We applauded Andrew Samuels, the 22-year-old Brooklyn law student whose grandfather invested his $470,000 trust fund with Bernie Madoff, for using his junior-league savvy to file papers temporarily freezing the assets of Bernie’s brother and chief counsel Peter. Peter couldn’t afford a MetroCard for a while, and that was fun. But now it’s become clear that Samuels wasn’t just making a heroic gesture — he’s really just in it for himself.
His suit seeks not only recovery of his full trust fund, but up to $2 million in damages.

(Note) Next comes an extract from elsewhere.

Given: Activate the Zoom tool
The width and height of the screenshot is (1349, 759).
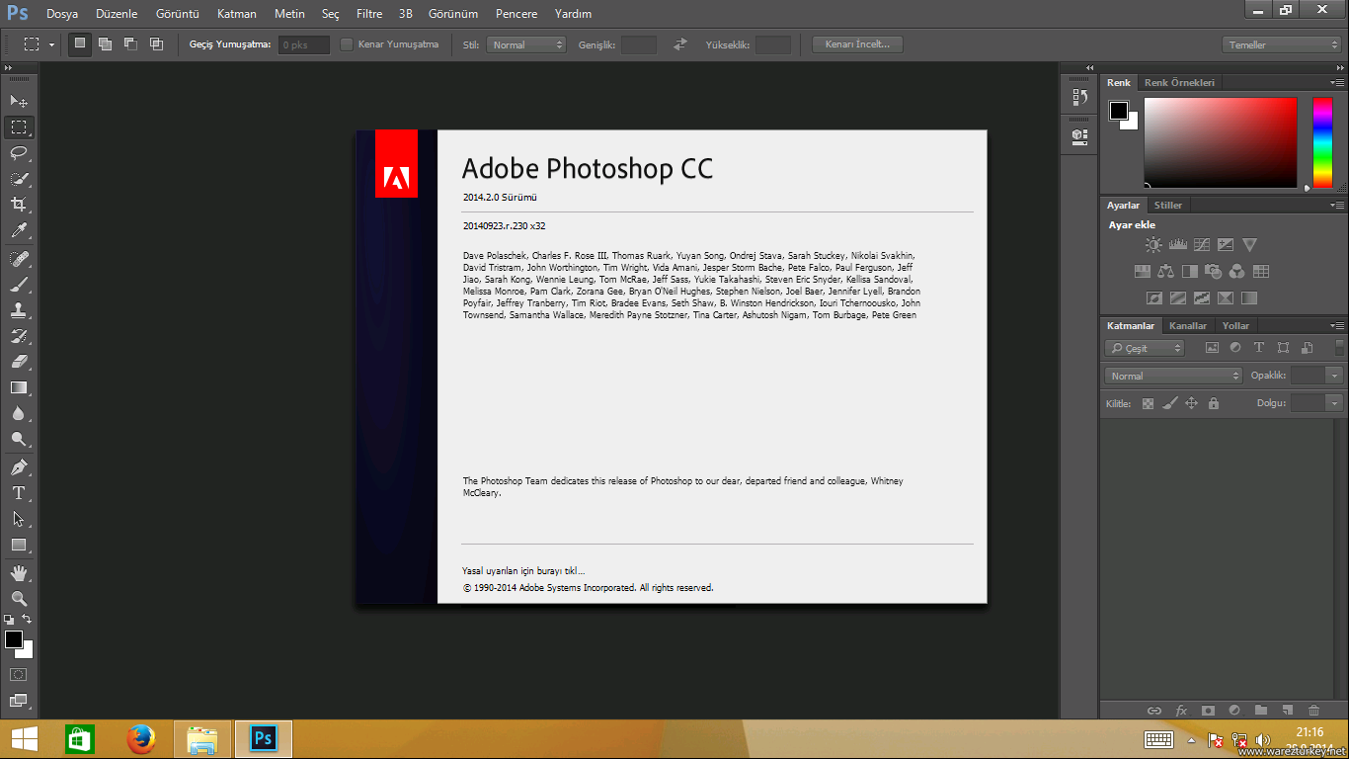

And when Irving Picard, the trustee in charge of liquidating Madoff’s estate, wrote Samuels a letter this week warning him that should he recover that money, the trustee would seize it “in order to distribute such amounts to all of the victims of the fraud,” Samuels’s lawyer had a hissy fit.

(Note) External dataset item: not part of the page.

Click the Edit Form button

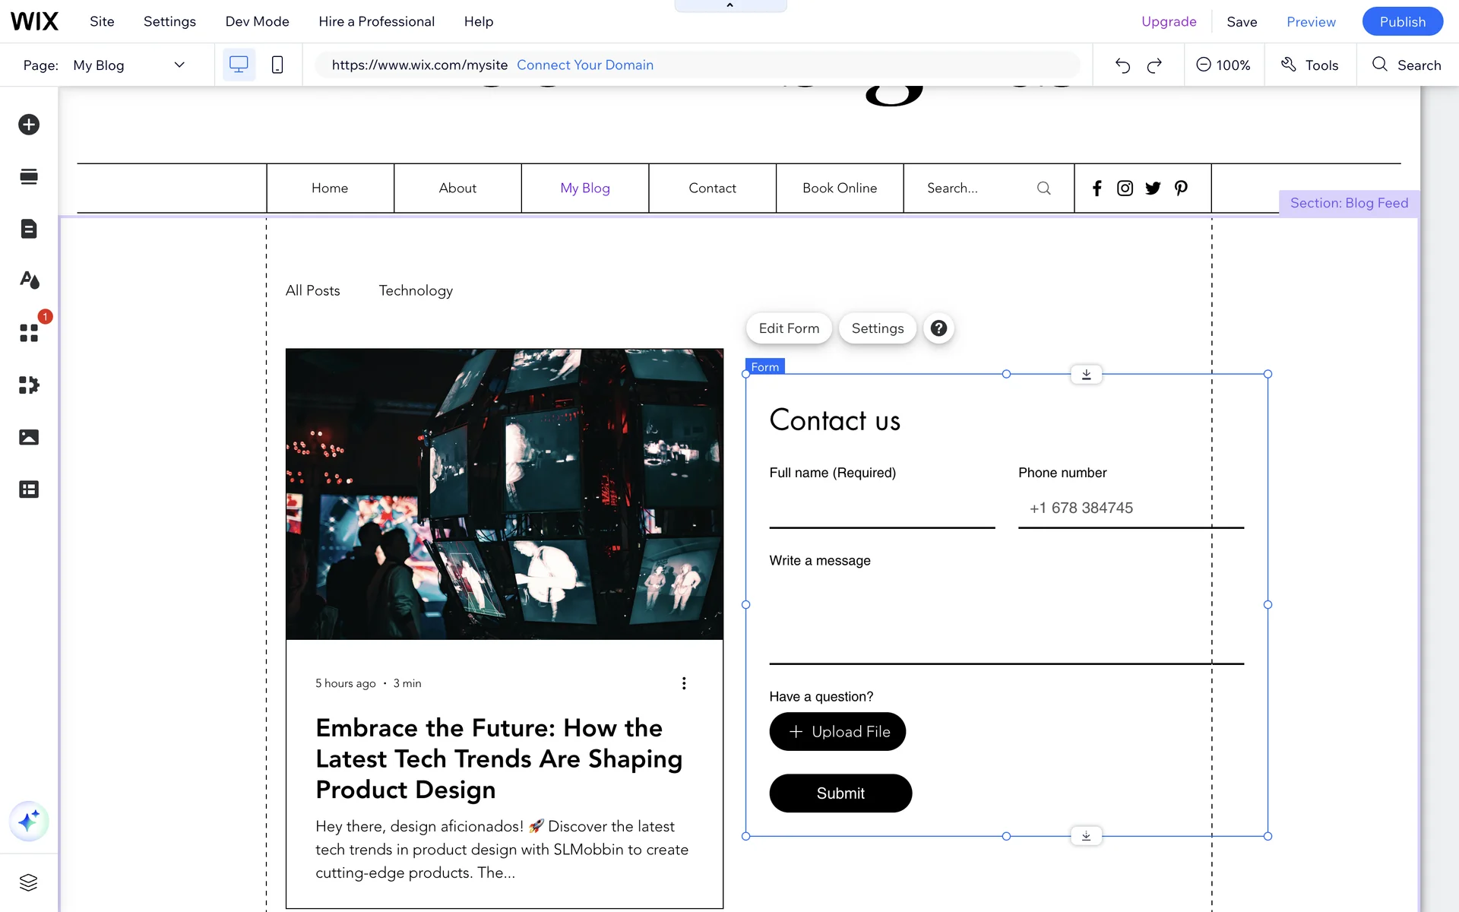(x=789, y=328)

“I wish that the trustee would spend the time trying to help the real victims of the Madoff fraud and leave Andrew alone,” Stephen Schlesinger, Samuels’s lawyer, said in a phone interview. “This is a threat to my client, who had a personal claim against Peter Madoff. He was wronged by Peter … An attempt … to recover any amounts that our client may be successful in recovering from Peter Madoff would run afoul of the general principles of equity and fairness.”
This is just absurd. Wouldn’t this kid getting his money back — and above and beyond what he actually lost — when no one else does run afoul of the general principles of equity and fairness?